Segment Start: RECORDS SHOWN
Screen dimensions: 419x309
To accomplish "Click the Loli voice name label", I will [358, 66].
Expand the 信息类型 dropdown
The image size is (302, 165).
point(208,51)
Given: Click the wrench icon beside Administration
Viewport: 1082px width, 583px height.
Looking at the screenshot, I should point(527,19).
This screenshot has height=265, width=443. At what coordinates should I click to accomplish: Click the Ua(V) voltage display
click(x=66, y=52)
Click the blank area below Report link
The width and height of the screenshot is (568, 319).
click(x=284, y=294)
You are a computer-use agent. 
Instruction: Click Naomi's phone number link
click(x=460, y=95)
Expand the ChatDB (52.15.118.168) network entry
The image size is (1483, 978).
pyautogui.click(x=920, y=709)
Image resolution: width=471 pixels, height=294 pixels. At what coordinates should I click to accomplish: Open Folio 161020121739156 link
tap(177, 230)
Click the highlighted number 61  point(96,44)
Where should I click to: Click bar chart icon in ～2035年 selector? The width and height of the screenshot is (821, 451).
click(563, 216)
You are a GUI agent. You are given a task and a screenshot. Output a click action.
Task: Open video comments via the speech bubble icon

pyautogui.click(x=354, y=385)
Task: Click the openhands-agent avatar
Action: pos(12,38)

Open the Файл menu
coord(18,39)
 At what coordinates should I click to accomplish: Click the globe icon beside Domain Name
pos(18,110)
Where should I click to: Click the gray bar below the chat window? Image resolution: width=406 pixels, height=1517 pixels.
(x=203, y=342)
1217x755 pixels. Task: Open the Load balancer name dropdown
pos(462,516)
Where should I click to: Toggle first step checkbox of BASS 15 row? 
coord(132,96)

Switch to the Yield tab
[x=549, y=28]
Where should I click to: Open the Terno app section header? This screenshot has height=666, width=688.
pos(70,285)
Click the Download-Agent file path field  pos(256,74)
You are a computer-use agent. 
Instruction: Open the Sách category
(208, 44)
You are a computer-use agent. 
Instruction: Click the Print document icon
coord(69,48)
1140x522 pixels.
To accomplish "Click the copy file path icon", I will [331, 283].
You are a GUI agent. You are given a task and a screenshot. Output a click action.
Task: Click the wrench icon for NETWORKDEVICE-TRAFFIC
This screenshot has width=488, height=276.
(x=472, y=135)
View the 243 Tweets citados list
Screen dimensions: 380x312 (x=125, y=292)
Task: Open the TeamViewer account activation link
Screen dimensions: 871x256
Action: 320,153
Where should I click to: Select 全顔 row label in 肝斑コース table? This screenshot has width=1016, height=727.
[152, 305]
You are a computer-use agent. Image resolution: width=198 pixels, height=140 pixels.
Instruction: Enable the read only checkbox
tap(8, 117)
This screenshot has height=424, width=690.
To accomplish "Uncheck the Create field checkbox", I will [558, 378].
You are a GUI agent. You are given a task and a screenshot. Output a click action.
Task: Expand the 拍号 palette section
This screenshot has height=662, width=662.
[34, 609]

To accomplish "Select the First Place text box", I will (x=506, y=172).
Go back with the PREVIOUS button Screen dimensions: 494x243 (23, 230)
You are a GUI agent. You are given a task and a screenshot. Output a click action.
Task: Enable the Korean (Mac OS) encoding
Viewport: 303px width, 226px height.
Segment End: RECORDS SHOWN
Transcribe every record above so that nothing differs from the original.

(TASK OUTPUT):
Screen dimensions: 419x309
To accomplish "Click the Loli voice name label", I will [358, 66].
Expand the 信息类型 dropdown
The image size is (302, 165).
point(208,51)
Given: Click the wrench icon beside Administration
Viewport: 1082px width, 583px height.
Looking at the screenshot, I should point(527,19).
This screenshot has height=265, width=443. At what coordinates should I click to accomplish: Click the Ua(V) voltage display
click(x=66, y=52)
Click the blank area below Report link
The width and height of the screenshot is (568, 319).
click(x=284, y=294)
You are a computer-use agent. 
Instruction: Click Naomi's phone number link
click(x=460, y=95)
Expand the ChatDB (52.15.118.168) network entry
The image size is (1483, 978).
pyautogui.click(x=920, y=709)
Image resolution: width=471 pixels, height=294 pixels. At what coordinates should I click to accomplish: Open Folio 161020121739156 link
tap(177, 230)
Click the highlighted number 61  point(96,44)
Where should I click to: Click bar chart icon in ～2035年 selector? The width and height of the screenshot is (821, 451).
click(563, 216)
You are a GUI agent. You are given a task and a screenshot. Output a click action.
Task: Open video comments via the speech bubble icon

pyautogui.click(x=354, y=385)
Task: Click the openhands-agent avatar
Action: pos(12,38)

Open the Файл menu
coord(18,39)
 At what coordinates should I click to accomplish: Click the globe icon beside Domain Name
pos(18,110)
Where should I click to: Click the gray bar below the chat window? Image resolution: width=406 pixels, height=1517 pixels.
(x=203, y=342)
1217x755 pixels. Task: Open the Load balancer name dropdown
pos(462,516)
Where should I click to: Toggle first step checkbox of BASS 15 row? 
coord(132,96)

Switch to the Yield tab
[x=549, y=28]
Where should I click to: Open the Terno app section header? This screenshot has height=666, width=688.
pos(70,285)
Click the Download-Agent file path field  pos(256,74)
You are a computer-use agent. 
Instruction: Open the Sách category
(208, 44)
You are a computer-use agent. 
Instruction: Click the Print document icon
coord(69,48)
1140x522 pixels.
To accomplish "Click the copy file path icon", I will [331, 283].
You are a GUI agent. You are given a task and a screenshot. Output a click action.
Task: Click the wrench icon for NETWORKDEVICE-TRAFFIC
This screenshot has width=488, height=276.
(x=472, y=135)
View the 243 Tweets citados list
Screen dimensions: 380x312 (x=125, y=292)
Task: Open the TeamViewer account activation link
Screen dimensions: 871x256
Action: 320,153
Where should I click to: Select 全顔 row label in 肝斑コース table? This screenshot has width=1016, height=727.
[152, 305]
You are a computer-use agent. Image resolution: width=198 pixels, height=140 pixels.
Instruction: Enable the read only checkbox
tap(8, 117)
This screenshot has height=424, width=690.
To accomplish "Uncheck the Create field checkbox", I will [558, 378].
You are a GUI agent. You are given a task and a screenshot. Output a click action.
Task: Expand the 拍号 palette section
This screenshot has height=662, width=662.
[34, 609]

To accomplish "Select the First Place text box", I will (x=506, y=172).
Go back with the PREVIOUS button Screen dimensions: 494x243 (23, 230)
You are a GUI agent. You are given a task and a screenshot. Output a click action.
Task: Enable the Korean (Mac OS) encoding
Viewport: 303px width, 226px height.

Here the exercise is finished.